When I turned 50, my husband threw me a party. A houseful of friends came for lunch. Ten years older than me, Sue gave me the best present of all: “I loved my fifties. It was the best decade ever.” Our mothers and fathers died suddenly. I scattered stones. I mourned. I wondered how to live with such losses.

Then I turned 60. My sons and then my daughter got married. I spent my days locked in closets wrestling with God, writing books. I traveled. I taught. I wore bright lipstick every day, even to the gym, where I tortured my muscles and felt glad to be alive.

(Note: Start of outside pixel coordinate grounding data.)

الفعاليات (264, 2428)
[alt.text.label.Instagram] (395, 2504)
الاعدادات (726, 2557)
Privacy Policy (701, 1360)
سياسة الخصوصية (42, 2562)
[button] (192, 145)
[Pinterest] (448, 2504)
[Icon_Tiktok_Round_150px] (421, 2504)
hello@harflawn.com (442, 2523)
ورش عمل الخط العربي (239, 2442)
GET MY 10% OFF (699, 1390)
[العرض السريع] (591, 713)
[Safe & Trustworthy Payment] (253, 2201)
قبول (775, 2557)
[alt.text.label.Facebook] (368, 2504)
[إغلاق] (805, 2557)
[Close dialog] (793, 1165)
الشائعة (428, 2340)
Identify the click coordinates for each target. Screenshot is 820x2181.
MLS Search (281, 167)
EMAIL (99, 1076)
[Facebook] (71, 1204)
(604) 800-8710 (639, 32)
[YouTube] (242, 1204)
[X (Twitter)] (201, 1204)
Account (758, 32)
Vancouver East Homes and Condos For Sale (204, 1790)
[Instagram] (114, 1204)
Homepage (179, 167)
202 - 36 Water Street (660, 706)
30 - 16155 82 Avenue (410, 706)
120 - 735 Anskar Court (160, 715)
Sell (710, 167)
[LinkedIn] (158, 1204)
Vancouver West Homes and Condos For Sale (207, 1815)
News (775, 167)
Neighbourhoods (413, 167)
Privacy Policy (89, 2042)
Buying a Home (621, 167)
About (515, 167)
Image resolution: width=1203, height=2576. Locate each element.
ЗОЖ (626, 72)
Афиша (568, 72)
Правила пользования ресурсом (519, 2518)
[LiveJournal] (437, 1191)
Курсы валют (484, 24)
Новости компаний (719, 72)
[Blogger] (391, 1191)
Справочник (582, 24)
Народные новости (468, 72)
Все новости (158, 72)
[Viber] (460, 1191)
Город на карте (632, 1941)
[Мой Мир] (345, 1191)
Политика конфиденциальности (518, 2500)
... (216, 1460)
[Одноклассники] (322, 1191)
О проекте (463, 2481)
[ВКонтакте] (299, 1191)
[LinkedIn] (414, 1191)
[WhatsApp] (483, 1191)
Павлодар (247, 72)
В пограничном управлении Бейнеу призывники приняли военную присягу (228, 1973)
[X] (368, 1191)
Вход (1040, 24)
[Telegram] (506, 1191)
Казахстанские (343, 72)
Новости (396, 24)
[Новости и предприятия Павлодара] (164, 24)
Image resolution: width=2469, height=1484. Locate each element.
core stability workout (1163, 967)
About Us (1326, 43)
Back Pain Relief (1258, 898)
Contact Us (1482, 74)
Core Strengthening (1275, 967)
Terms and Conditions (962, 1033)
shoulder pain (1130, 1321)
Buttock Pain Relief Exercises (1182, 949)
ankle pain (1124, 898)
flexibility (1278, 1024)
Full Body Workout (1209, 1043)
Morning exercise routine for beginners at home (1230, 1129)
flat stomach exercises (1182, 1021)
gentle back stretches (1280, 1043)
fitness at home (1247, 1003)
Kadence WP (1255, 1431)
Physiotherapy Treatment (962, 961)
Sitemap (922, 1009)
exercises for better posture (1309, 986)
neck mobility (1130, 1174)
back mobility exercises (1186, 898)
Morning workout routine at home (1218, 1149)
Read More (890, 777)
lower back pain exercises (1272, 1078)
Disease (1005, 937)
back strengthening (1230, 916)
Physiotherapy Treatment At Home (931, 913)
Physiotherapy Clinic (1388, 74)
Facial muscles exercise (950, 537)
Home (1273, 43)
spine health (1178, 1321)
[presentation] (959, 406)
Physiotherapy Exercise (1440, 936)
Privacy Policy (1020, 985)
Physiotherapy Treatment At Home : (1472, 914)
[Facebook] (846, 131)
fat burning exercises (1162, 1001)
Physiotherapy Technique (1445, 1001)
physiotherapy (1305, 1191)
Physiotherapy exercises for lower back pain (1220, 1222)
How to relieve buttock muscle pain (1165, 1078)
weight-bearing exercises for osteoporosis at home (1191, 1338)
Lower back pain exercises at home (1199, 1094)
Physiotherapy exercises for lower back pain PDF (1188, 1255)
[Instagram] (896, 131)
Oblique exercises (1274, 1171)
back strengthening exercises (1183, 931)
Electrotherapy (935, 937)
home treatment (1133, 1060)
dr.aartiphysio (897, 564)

At 64 now, I am working harder with more joy. I no longer feel alone. I have people who come alongside me and beloved learners all over the globe. I’m a grandmother twice over, soon three. Even when I feel unworthy and inadequate, I no longer let that stop me from doing everything God puts in my heart.

But I know that someday I will lay it all down. I will arrive where the writer of Ecclesiastes arrives at the end of the book in chapter 12:3, at the door of the house of the bent old woman looking through the windows—seeing dimly. Soon, my “dust will return to the earth,” and my “spirit will return to God who gave it.”

I’m closer now to that house than I’ve ever been before. We all are. We’re standing on the porch before that cracked door. I don’t want to be afraid. Because the one who has filled my empty cup every day of my 64 years, he’ll still be there. Listen to what Isaiah says:

“I will be your God throughout your lifetime— until your hair is white with age. I made you, and I will care for you. I will carry you along and save you.” (Is. 46:4)

Dear ones, please don’t resist Him any longer. Let him carry you—all the way through that door.

*For deeper reflection, listen to Isaiah 46 today.